My mother in law, for example makes a turkey that is to die for. It is stuffed with truffle and chestnuts and so much more. My DH dreams of it year round and as excited as he is to travel over to the Big Apple with me in a week, I am sure a teeny part of his heart will remain in the Alps, where his mamma will be stuffing her turkey on the 25th. I also think he has already asked her to freeze a few slices for him.
Another tradition in his family is handmade tortellini for Christmas Eve, a real delicacy to be eaten in a clear broth made with several varieties of meat and vegetables (so, to be precise, I should call them cappelletti).

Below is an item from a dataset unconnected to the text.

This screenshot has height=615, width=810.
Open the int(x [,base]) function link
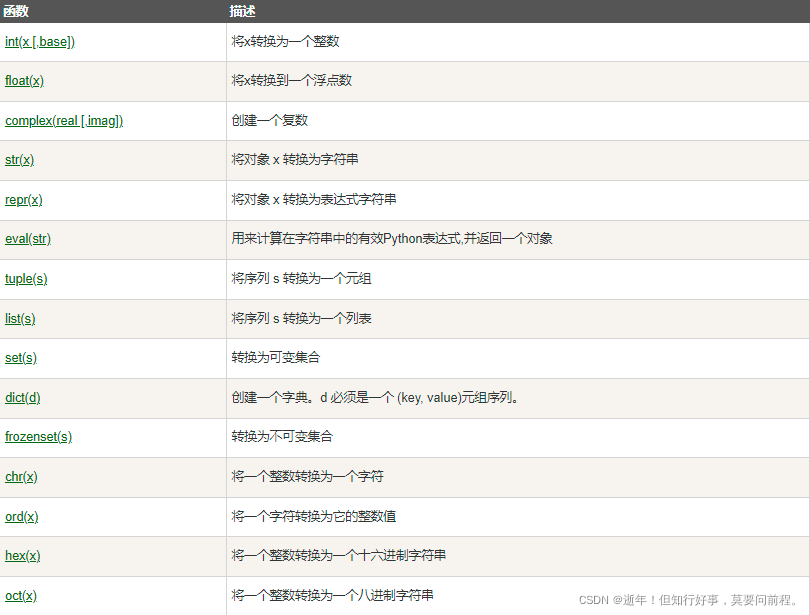click(x=39, y=42)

My family, of proud Prussian origin on my mother's side, is more goose oriented. I will never forget the look on my future Italian step brothers' face in the late Seventies when my step father flew them to New York from Venice to "meet the family" and my mother walked out of the kitchen after hours of cooking and basting and set down a platter with a huge goose on it accompanied with red cabbage and apples and a bowl of hearty bread, onion, chestnut and liver stuffing. In my opinion, however, the best thing about a goose at Christmas is the schmaltz. My mother collects the fat and drippings from the roasted goose and after frying a little onion into it, she lets it set (crispy bits of onion and skin included). The best way to eat this is smeared on toasted peasant bread with a sprinkle of salt and pepper.

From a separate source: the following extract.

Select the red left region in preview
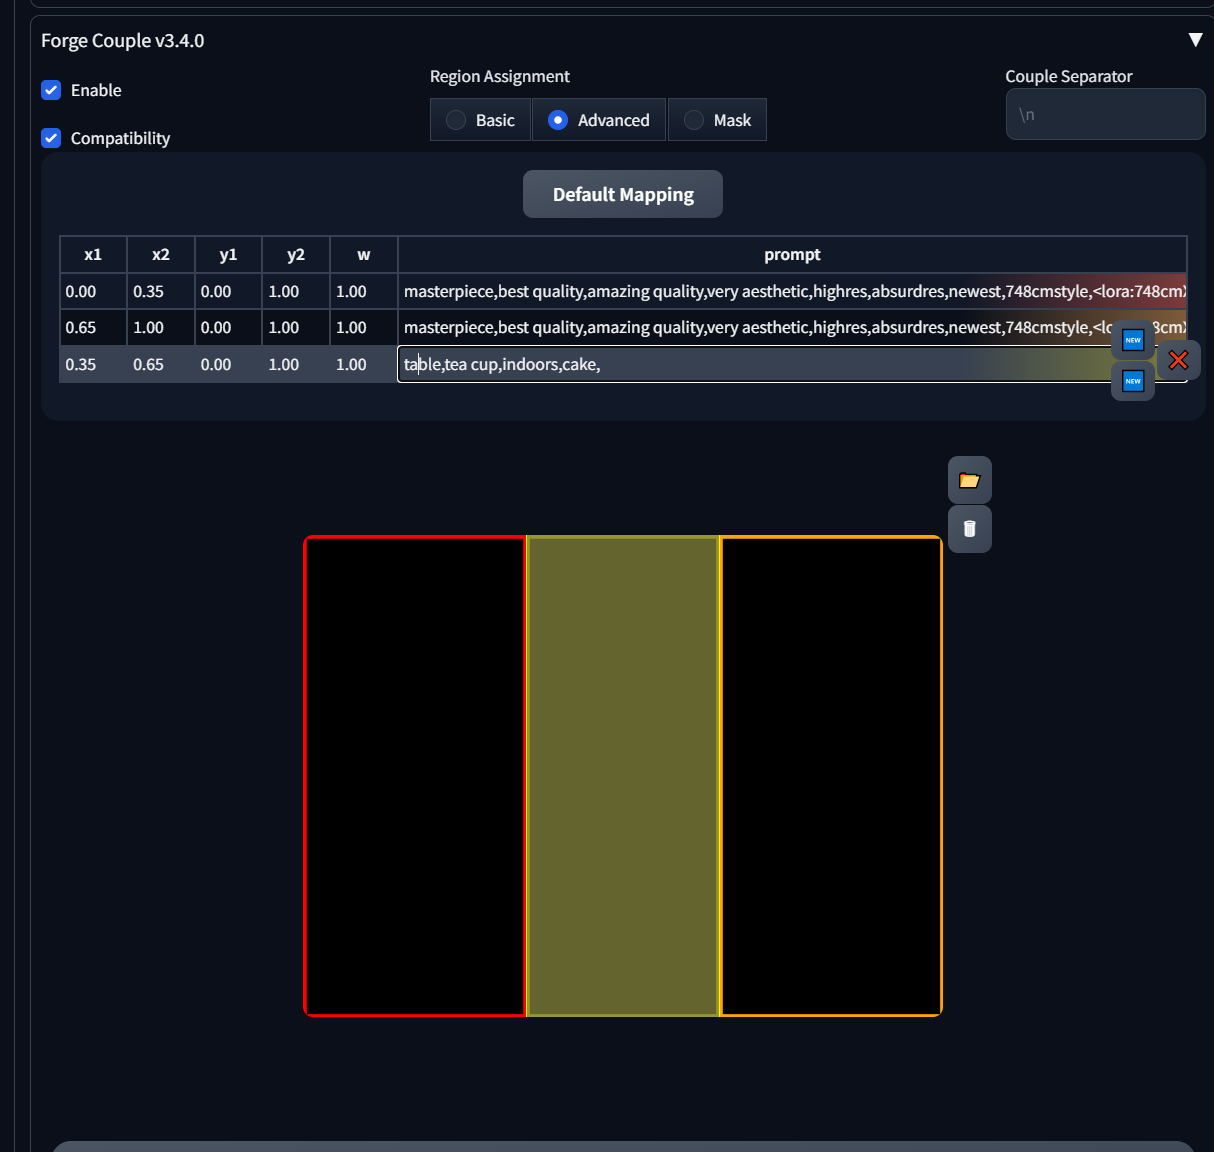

So, my dear readers, who am I to interfere with tradition?
Yesterday, as I was looking for the umptieth recipe to get my pan seared duck breast as crispy as possible, I came across this little jewel. It is just the right hue for the Christmas table and it pretty much tastes good with anything: to accompany a cheese platter, as an appetizer with foie gras or with game or fowl. You could also just down it by the spoonful, like I was tempted to (but didn't because we had guests over).

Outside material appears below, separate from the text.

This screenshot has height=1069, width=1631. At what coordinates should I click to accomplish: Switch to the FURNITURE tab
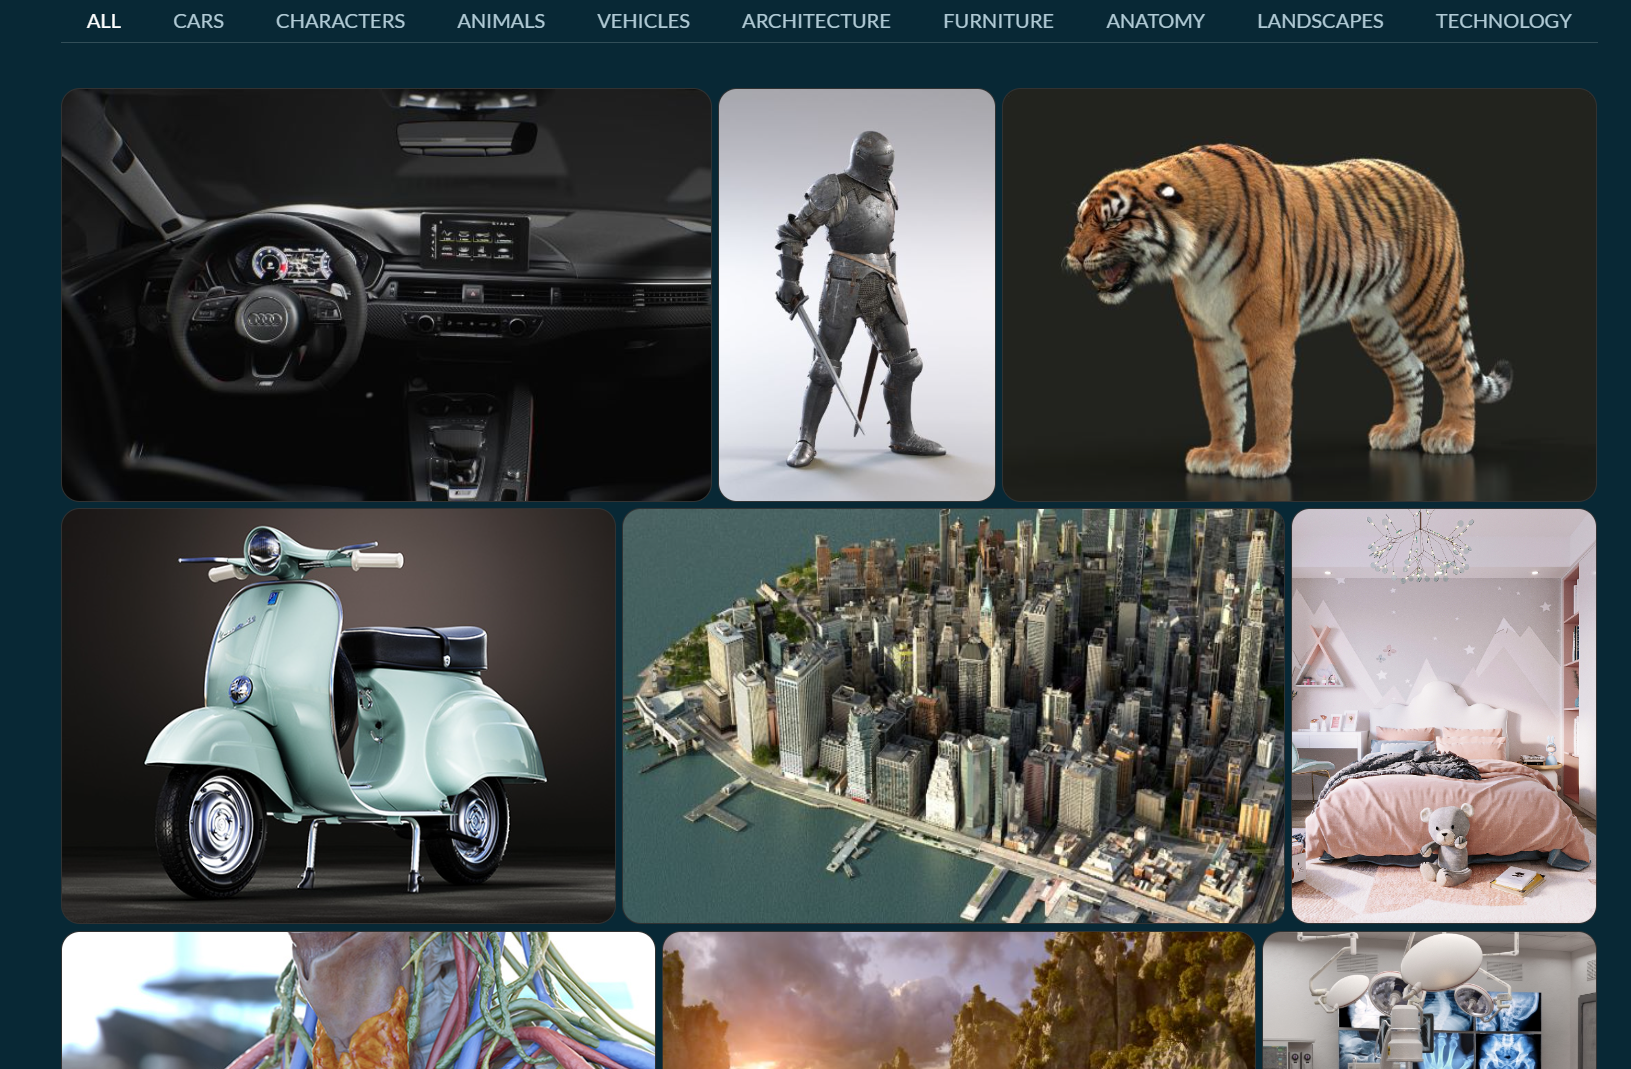997,21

Please forgive my pictures, I have been having problems with my flash (which is fundamental since I usually cook when dark).
Ingredients (this makes a little under a cup)
2 red onions
3 tbsp brown sugar
3 tbsp balsamic vinegar
3/4 cup dry red wine
salt and pepper to taste
Slice the onions thinly and start caramelizing in a pot with a little olive oil and the sugar. This will take approximately a half hour, as the onions will first release their water and then their natural sugars. Your flame should be set at medium, but keep an eye on it to make sure they don't fry or burn. When they have caramelized add in the red wine and balsamic vinegar and let cook for another 15 minutes or until the liquid dries up. Adjust to taste with pepper and salt. Let cool.